Suppose I have two polynomials $p(z)$ and $q(z)$ and a positive integer $n$. Suppose I wanted to define $r(z)=(\frac{p(z)}{q(z)})^{1/n}$ on $\Omega$ such that r(z) was analytic and single valued. On what kind of $\Omega$ could I do this and in what way would I define $r(z)$. Finally, would knowing that all the coeffecients of $p(z)$ and $q(z)$ were real help in any way?
Here is my thought process so far. I know in order for it to be analytic we will have to avoid the roots of $q(z)$. As for single valued, I need to worry about the fact that $\alpha^{1/n}$ is not single valued for complex values. Will I need to use log to define our function? I have recently learned about branches(cuts,points, etc.). However, I am really confused about some of it still as seen by my struggles here. There is some stuff on this website and others somewhat related to this topic but I need an in depth focused discussion. Thanks for the help!

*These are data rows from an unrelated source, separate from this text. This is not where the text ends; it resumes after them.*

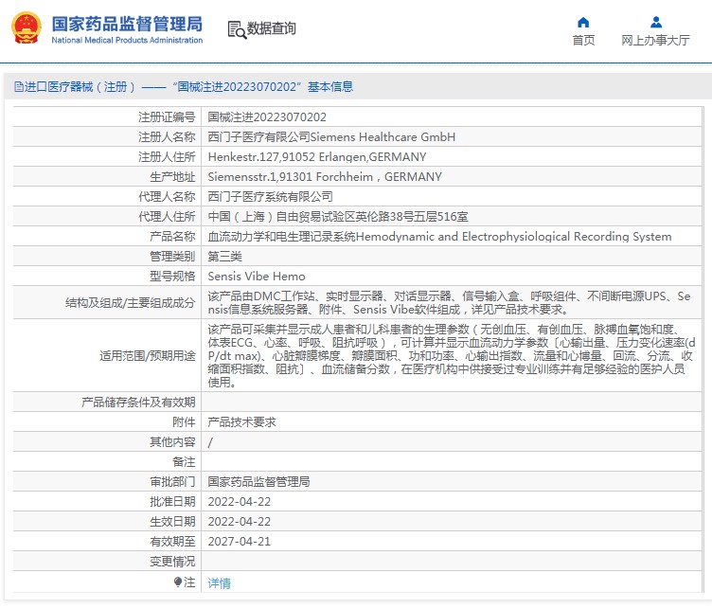712x609 pixels.
Task: Open 网上办事大厅 text link
Action: pyautogui.click(x=655, y=40)
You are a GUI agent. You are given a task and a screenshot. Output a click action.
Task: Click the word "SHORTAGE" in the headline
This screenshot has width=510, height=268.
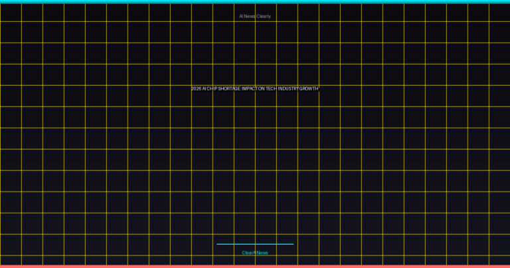[x=228, y=88]
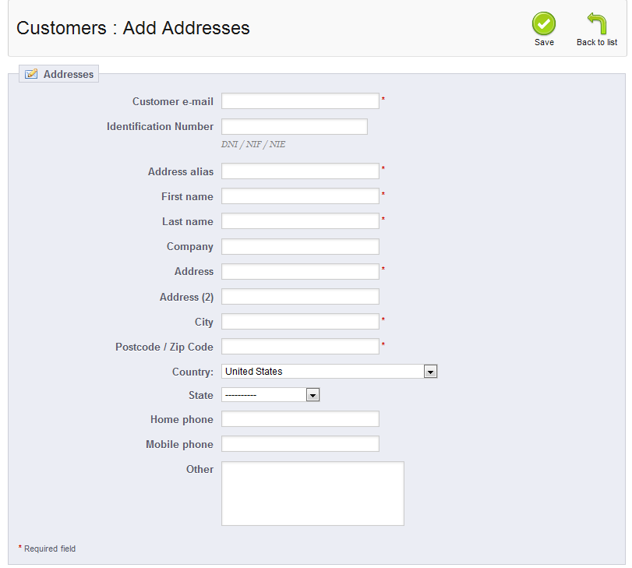Expand the State dropdown menu
Screen dimensions: 632x568
270,395
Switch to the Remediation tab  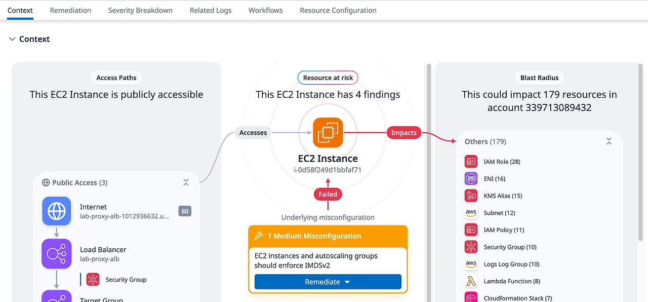click(70, 10)
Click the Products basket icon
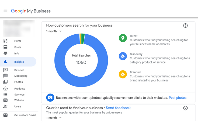Screen dimensions: 198x129 [x=5, y=89]
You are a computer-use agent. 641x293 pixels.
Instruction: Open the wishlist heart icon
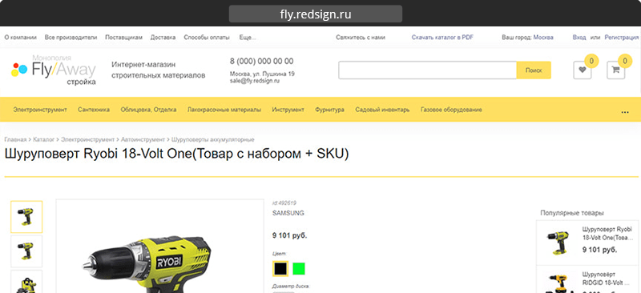click(x=583, y=70)
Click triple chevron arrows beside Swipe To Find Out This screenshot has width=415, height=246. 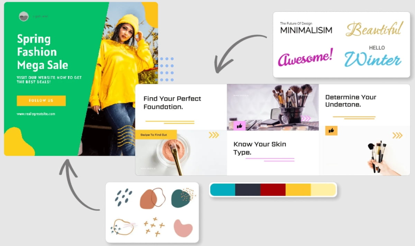(x=214, y=135)
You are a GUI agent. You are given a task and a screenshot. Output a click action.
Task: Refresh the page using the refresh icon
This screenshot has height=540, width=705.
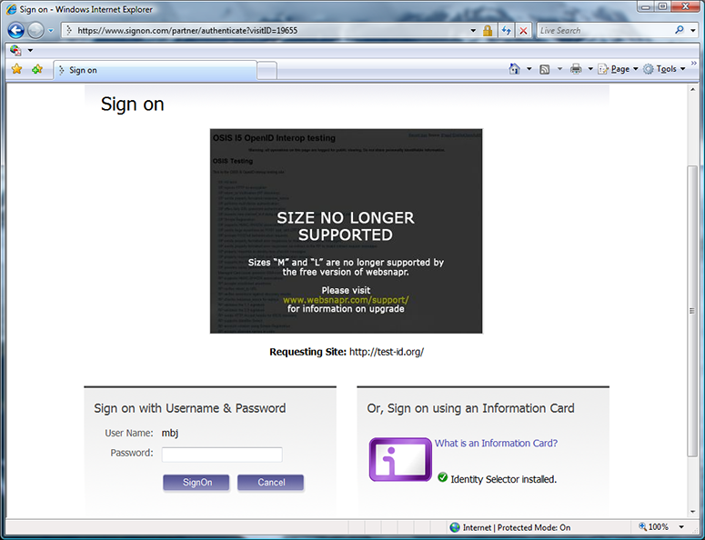tap(506, 30)
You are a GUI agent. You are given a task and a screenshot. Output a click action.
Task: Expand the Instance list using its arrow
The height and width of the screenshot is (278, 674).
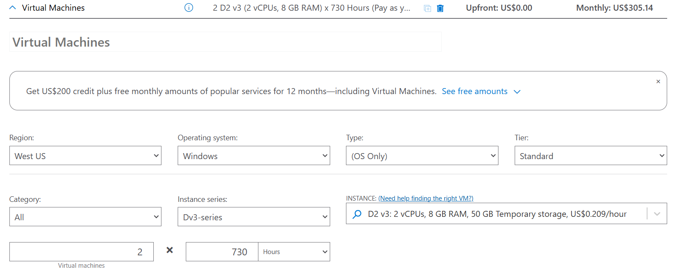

If $\Omega$ is a domain and $f$ is analytic on $\Omega$ and not equal to zero, then you can define $\log f$ to be analytic (and single valued!) on $\Omega$. So in your case, if neither $p(z)$ nor $q(z)$ is zero on $\Omega$, then $p(z)/q(z)$ is analytic and nonzero on $\Omega$, so you can define $\log p(z)/q(z)$, and then you can take the $n^{th}$ root to be $e^{1/n \log p(z)/q(z)}$.
Whenever you are taking to take something to a nonintegral power, always think about using logarithms, then you just need to understand how to define logarithms!